> Work to be completed
Bring together every line in the data that includes "computer".
---
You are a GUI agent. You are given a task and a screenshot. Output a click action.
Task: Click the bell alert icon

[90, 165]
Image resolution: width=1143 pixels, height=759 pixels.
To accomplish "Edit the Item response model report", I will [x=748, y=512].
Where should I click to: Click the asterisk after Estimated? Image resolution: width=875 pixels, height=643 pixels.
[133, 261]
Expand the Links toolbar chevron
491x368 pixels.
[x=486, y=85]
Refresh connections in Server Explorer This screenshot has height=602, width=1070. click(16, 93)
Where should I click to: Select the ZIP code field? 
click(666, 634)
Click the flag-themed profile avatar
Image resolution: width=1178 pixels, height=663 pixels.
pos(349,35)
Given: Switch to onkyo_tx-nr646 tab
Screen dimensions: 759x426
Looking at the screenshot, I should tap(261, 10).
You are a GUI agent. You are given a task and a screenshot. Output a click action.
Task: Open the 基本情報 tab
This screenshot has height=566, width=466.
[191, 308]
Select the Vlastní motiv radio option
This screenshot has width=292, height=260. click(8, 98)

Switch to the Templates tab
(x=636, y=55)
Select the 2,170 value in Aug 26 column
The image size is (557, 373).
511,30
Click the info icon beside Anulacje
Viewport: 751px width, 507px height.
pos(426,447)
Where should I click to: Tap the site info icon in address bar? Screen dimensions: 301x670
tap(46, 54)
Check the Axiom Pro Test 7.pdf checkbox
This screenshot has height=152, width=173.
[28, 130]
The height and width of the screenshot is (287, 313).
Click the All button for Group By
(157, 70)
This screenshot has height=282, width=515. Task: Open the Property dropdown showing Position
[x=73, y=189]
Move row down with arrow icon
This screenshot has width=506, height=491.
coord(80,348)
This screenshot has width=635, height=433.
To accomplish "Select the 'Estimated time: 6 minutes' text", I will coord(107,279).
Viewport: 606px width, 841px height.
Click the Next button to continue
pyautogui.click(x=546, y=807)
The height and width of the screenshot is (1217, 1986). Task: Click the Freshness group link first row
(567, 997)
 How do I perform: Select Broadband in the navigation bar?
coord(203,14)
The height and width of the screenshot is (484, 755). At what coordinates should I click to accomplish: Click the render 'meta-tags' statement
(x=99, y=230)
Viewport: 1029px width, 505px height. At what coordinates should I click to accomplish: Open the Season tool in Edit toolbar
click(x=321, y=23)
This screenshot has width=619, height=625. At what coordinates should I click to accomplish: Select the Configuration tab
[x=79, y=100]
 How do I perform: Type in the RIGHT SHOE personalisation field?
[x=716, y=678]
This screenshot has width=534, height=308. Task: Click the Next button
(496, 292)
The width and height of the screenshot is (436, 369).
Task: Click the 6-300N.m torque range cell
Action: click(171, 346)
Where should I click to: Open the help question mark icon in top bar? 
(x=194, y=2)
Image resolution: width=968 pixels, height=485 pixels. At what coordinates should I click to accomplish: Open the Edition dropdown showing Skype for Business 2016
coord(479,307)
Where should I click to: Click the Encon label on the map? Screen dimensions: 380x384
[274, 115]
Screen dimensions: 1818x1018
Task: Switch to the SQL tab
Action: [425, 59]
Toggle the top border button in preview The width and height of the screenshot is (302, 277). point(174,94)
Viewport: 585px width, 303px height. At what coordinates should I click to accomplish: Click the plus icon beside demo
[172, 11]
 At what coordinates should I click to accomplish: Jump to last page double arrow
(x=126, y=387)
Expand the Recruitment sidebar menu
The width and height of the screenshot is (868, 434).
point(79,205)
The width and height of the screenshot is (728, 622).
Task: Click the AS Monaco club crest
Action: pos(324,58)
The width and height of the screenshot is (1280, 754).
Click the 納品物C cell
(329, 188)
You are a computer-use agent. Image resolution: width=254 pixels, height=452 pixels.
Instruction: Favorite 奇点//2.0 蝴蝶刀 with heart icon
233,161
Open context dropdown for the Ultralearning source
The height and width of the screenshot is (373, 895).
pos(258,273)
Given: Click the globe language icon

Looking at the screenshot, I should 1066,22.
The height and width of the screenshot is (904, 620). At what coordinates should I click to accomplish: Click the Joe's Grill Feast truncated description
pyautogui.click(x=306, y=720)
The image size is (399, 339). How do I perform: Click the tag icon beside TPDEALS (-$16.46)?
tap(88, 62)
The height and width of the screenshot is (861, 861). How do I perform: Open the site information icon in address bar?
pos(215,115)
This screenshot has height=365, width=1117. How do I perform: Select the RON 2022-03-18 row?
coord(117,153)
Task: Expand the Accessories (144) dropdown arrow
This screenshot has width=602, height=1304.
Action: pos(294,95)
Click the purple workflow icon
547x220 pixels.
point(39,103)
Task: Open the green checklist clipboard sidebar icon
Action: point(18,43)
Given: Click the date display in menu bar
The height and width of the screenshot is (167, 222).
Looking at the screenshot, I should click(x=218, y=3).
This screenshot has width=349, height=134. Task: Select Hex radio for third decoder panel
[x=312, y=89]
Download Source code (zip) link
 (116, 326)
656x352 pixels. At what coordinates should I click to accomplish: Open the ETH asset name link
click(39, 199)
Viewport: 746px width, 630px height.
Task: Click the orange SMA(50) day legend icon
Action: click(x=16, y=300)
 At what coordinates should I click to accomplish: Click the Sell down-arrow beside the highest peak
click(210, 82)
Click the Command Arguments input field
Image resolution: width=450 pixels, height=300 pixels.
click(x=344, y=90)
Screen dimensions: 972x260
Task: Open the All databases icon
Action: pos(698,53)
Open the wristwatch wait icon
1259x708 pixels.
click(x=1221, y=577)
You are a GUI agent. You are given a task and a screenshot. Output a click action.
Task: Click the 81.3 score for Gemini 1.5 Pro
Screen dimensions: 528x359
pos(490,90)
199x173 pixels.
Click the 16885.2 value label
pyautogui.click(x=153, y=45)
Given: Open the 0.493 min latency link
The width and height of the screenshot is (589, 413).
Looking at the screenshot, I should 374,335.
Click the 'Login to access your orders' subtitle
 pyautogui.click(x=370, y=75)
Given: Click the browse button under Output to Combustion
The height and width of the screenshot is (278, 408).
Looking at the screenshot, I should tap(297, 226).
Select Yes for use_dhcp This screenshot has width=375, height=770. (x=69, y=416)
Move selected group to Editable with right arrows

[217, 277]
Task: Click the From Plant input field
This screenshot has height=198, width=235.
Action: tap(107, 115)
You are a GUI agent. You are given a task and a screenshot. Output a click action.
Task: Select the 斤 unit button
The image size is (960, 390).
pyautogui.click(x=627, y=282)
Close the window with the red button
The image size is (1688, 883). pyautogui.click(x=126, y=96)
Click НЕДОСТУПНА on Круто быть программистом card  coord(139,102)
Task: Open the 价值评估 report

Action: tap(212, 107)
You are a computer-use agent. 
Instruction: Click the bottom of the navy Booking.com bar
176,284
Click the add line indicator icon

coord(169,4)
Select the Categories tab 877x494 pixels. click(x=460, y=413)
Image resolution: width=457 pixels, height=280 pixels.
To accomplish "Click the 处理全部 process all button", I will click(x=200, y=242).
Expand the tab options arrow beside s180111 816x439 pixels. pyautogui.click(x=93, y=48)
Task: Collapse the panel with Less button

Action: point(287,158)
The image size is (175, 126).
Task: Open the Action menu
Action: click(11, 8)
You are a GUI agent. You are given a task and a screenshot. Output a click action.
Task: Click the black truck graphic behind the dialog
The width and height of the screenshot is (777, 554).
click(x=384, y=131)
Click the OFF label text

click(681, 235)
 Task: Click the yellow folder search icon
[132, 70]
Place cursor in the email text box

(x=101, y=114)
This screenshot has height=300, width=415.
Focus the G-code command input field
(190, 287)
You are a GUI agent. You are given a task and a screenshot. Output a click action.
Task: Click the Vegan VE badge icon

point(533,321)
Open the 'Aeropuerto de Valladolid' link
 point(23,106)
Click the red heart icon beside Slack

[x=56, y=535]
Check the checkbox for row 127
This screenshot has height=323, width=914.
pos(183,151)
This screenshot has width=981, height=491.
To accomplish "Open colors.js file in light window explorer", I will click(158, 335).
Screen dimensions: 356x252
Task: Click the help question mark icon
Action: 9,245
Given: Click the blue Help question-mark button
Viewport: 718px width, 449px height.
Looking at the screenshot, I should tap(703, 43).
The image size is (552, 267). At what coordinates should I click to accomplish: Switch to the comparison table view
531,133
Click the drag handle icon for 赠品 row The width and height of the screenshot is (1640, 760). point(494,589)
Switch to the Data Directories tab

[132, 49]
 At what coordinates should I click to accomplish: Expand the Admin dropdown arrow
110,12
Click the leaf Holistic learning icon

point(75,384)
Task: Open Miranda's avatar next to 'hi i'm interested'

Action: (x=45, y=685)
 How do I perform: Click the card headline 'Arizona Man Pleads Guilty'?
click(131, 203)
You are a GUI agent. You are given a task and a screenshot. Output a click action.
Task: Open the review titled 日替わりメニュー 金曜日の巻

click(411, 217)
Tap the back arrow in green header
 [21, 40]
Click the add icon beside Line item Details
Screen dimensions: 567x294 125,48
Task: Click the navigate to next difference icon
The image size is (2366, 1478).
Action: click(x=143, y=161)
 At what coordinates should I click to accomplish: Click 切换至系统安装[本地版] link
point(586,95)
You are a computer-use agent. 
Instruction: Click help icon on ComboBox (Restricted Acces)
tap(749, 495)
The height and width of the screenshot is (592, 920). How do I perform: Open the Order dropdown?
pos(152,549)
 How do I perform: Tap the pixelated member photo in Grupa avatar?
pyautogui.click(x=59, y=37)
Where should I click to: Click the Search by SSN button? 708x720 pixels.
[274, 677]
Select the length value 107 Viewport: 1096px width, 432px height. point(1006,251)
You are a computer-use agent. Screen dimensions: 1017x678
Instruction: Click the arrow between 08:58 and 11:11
---
> Exercise answer
You are a computer-use agent. Image resolution: width=254 pixels, height=452 pixels.
You are a computer-use agent. 
You are a computer-use agent. 
You are a computer-use agent. Screen dimensions: 1017x678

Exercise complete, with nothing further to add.